[[ DATA EXTRACT open ]]

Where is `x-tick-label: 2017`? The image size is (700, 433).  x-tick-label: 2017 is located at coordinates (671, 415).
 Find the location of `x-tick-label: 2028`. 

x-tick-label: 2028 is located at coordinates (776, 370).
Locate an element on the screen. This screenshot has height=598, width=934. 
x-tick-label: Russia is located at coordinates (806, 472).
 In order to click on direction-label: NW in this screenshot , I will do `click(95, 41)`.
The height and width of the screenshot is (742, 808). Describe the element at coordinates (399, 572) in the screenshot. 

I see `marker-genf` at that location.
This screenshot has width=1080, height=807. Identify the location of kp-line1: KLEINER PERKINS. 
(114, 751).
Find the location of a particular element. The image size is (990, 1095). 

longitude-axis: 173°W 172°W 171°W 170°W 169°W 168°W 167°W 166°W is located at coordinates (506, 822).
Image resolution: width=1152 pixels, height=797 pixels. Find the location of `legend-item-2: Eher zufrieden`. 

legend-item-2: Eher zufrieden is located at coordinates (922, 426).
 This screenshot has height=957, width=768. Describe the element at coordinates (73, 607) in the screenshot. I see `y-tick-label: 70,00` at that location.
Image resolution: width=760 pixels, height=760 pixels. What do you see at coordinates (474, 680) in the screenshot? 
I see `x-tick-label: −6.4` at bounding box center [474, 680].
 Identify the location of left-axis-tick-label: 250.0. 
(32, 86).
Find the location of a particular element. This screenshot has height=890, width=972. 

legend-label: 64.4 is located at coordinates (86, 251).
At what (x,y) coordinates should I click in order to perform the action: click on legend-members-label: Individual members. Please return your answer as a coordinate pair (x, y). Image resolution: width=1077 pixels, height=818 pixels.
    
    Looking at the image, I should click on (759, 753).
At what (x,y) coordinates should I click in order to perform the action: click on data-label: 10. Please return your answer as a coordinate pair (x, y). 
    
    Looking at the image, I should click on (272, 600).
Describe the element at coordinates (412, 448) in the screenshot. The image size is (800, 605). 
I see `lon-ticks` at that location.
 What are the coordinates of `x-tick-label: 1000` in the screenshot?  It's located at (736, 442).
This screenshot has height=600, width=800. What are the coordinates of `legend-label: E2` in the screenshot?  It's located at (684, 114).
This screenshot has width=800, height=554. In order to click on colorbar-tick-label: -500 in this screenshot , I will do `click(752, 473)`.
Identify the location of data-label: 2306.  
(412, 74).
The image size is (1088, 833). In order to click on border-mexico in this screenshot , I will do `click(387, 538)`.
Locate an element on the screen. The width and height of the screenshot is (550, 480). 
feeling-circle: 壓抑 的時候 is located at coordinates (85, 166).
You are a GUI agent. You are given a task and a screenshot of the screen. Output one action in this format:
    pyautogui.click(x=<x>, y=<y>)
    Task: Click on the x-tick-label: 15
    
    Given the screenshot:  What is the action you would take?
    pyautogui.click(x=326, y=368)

[[ DATA EXTRACT closed ]]

» **WHAT IS EXPECTED**: Print every line of the records above verbatim, changing nothing.

» **SOLUTION**:
Where is `x-tick-label: 2017`? The image size is (700, 433).  x-tick-label: 2017 is located at coordinates (671, 415).
 Find the location of `x-tick-label: 2028`. 

x-tick-label: 2028 is located at coordinates (776, 370).
Locate an element on the screen. This screenshot has height=598, width=934. 
x-tick-label: Russia is located at coordinates (806, 472).
 In order to click on direction-label: NW in this screenshot , I will do `click(95, 41)`.
The height and width of the screenshot is (742, 808). Describe the element at coordinates (399, 572) in the screenshot. 

I see `marker-genf` at that location.
This screenshot has width=1080, height=807. Identify the location of kp-line1: KLEINER PERKINS. 
(114, 751).
Find the location of a particular element. The image size is (990, 1095). 

longitude-axis: 173°W 172°W 171°W 170°W 169°W 168°W 167°W 166°W is located at coordinates (506, 822).
Image resolution: width=1152 pixels, height=797 pixels. Find the location of `legend-item-2: Eher zufrieden`. 

legend-item-2: Eher zufrieden is located at coordinates (922, 426).
 This screenshot has height=957, width=768. Describe the element at coordinates (73, 607) in the screenshot. I see `y-tick-label: 70,00` at that location.
Image resolution: width=760 pixels, height=760 pixels. What do you see at coordinates (474, 680) in the screenshot? 
I see `x-tick-label: −6.4` at bounding box center [474, 680].
 Identify the location of left-axis-tick-label: 250.0. 
(32, 86).
Find the location of a particular element. This screenshot has height=890, width=972. 

legend-label: 64.4 is located at coordinates (86, 251).
At what (x,y) coordinates should I click in order to perform the action: click on legend-members-label: Individual members. Please return your answer as a coordinate pair (x, y). Image resolution: width=1077 pixels, height=818 pixels.
    
    Looking at the image, I should click on (759, 753).
At what (x,y) coordinates should I click in order to perform the action: click on data-label: 10. Please return your answer as a coordinate pair (x, y). 
    
    Looking at the image, I should click on (272, 600).
Describe the element at coordinates (412, 448) in the screenshot. The image size is (800, 605). 
I see `lon-ticks` at that location.
 What are the coordinates of `x-tick-label: 1000` in the screenshot?  It's located at (736, 442).
This screenshot has height=600, width=800. What are the coordinates of `legend-label: E2` in the screenshot?  It's located at (684, 114).
This screenshot has width=800, height=554. In order to click on colorbar-tick-label: -500 in this screenshot , I will do `click(752, 473)`.
Identify the location of data-label: 2306.  
(412, 74).
The image size is (1088, 833). In order to click on border-mexico in this screenshot , I will do `click(387, 538)`.
Locate an element on the screen. The width and height of the screenshot is (550, 480). 
feeling-circle: 壓抑 的時候 is located at coordinates (85, 166).
You are a GUI agent. You are given a task and a screenshot of the screen. Output one action in this format:
    pyautogui.click(x=<x>, y=<y>)
    Task: Click on the x-tick-label: 15
    
    Given the screenshot:  What is the action you would take?
    pyautogui.click(x=326, y=368)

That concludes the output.